In the 1970s this was a daring movie to make but in revisiting today, we see a movie that may have been groundbreaking once, only holding up as a curiosity peace which is redeemed by the strength of Bogarde’s magnificent acting. Nevertheless, it is an important film that helped pave the way for what we have on the screen today. Unlike other movies that early on dealt with the subject of homosexuality (“Advice and Consent”, “The Tenth Man”), “Victim” shows gay men to be compassionate and sympathetic. The movie belongs to Bogarde who was an openly gay male put his career at risk when he undertook this role as the world was nothing like it is today. The subtleness and restraint of his acting is a wonder to see.

The plot is simple. As Farr is faced with public exposure and police action because of the British laws against homosexuality takes it upon himself to save his career and his marriage by attempting to expose the blackmail plot which forced his lover to commit suicide and is determined to seek revenge on those that caused this.

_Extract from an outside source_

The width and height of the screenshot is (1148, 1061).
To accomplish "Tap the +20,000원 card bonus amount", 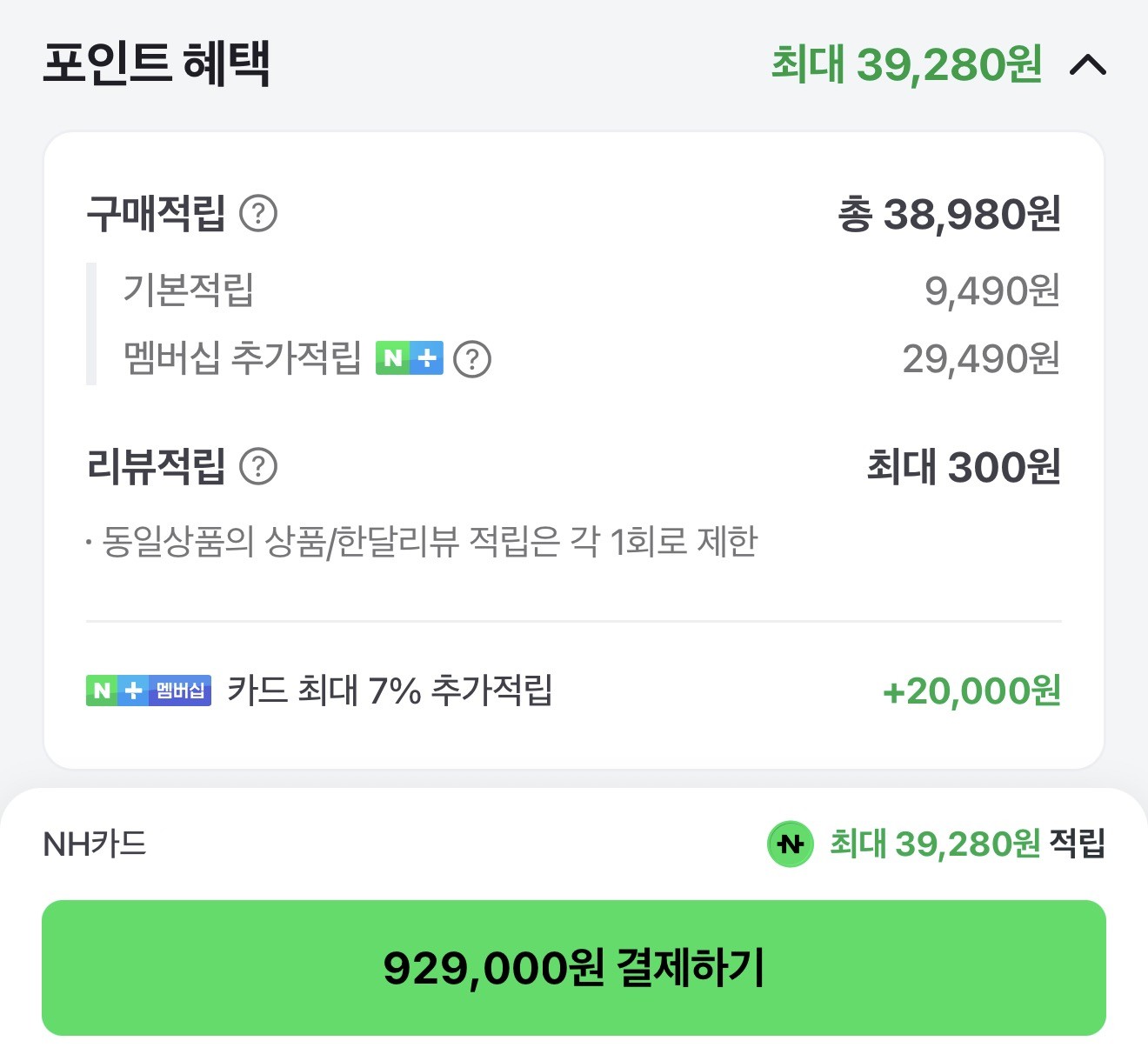I will [x=971, y=691].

The only problem is that as the movie shows homosexuality as “normal”, it backs down towards the end of the film. Yet it is a frank and open look at a gay man and for the first6 three fourths of the film, it does so bravely. In the last quarter, all comes tumbling down as we are somewhat pushed back into “the celluloid closet”.

The movie gives a wealth of detail about gay life in Britain and shows how adverse people were to hearing about the lifestyle. The movie supports the evils of homophobia yet the gay relationships we see in the film appear to be shallow and transitory. If the goal of the filmmakers was to present an argument that homosexuality should become part of the mainstream, the gay characters resented in the movie hardly attest to that. Several are played as deviants, one is blind and others are not photographed to their best advantage (but this is what the times allowed).The visible differences seen on the screen helped to accentuate the differences that were felt by the society of the time and that is a pity.

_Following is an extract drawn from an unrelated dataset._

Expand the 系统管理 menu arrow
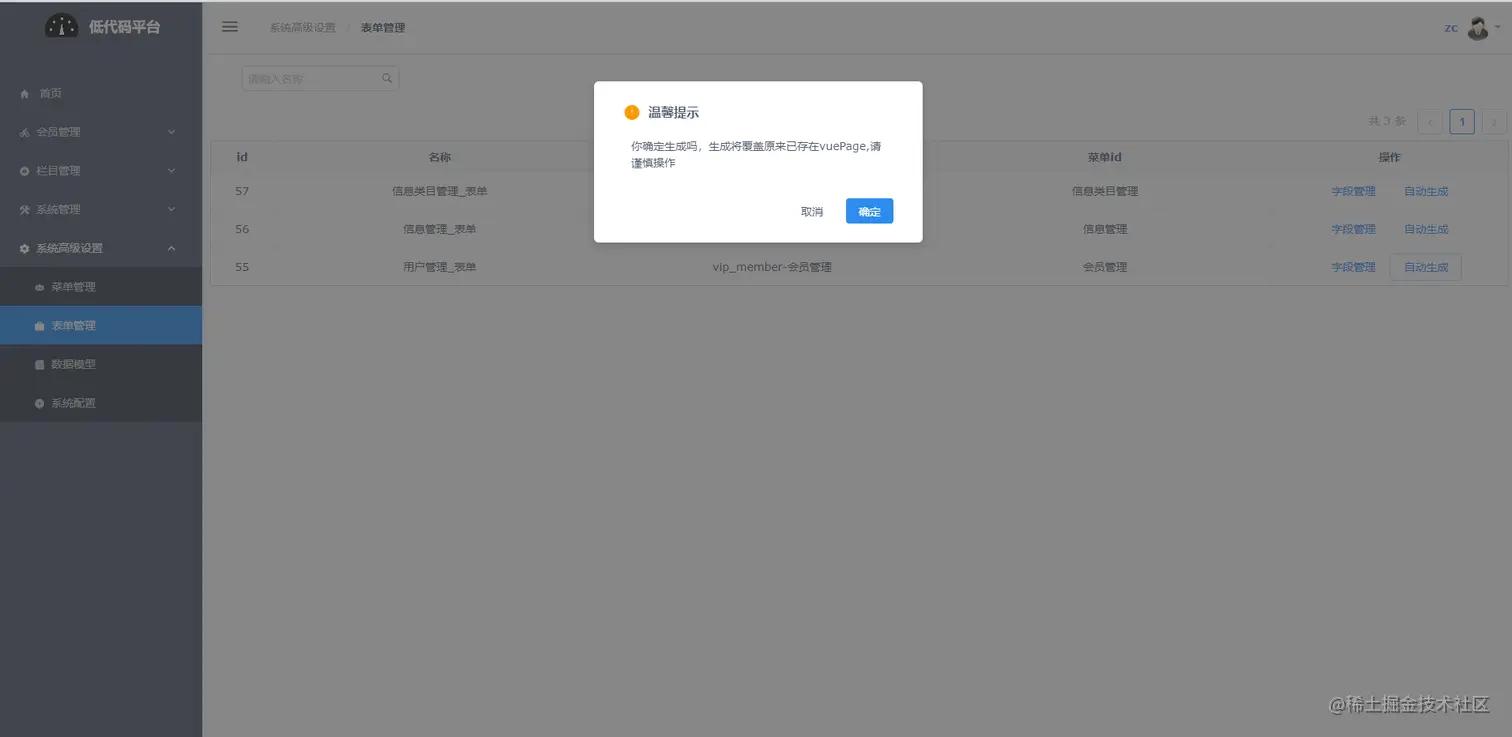(172, 209)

As we all know too well, pioneers are only remembered for a short period of time. How many of us ever focus on the fact that “Midnight Cowboy”, an X-rated film that actually used the word “homosexual” won the Academy Award? How many even know there was an early film, like “Victim”, that dealt with our lives? In 1961 “Victim” broke ground by looking at homosexuality seriously and showed that the police were oblivious to those who ran blackmailing schemes against gays. Quite naturally the film was stilted but it was a reflection of the times and had to be. At that time if someone went to jail because of his lifestyle, he was labeled forever, both legally and publicly, as a “convicted homosexual”. The script which is intelligent tends to become preachy at times but it has received the credit it deserves in bringing about the eventual change of the sodomy law. Even with its melodrama, this movie presents many eye opening scenes and has helped to tear down the walls of prejudice behind which we were forced to hide for so long. For me, at least, this is a must-see film for anyone who wants to understand not only the evolution of gay film but of the way we once had to live.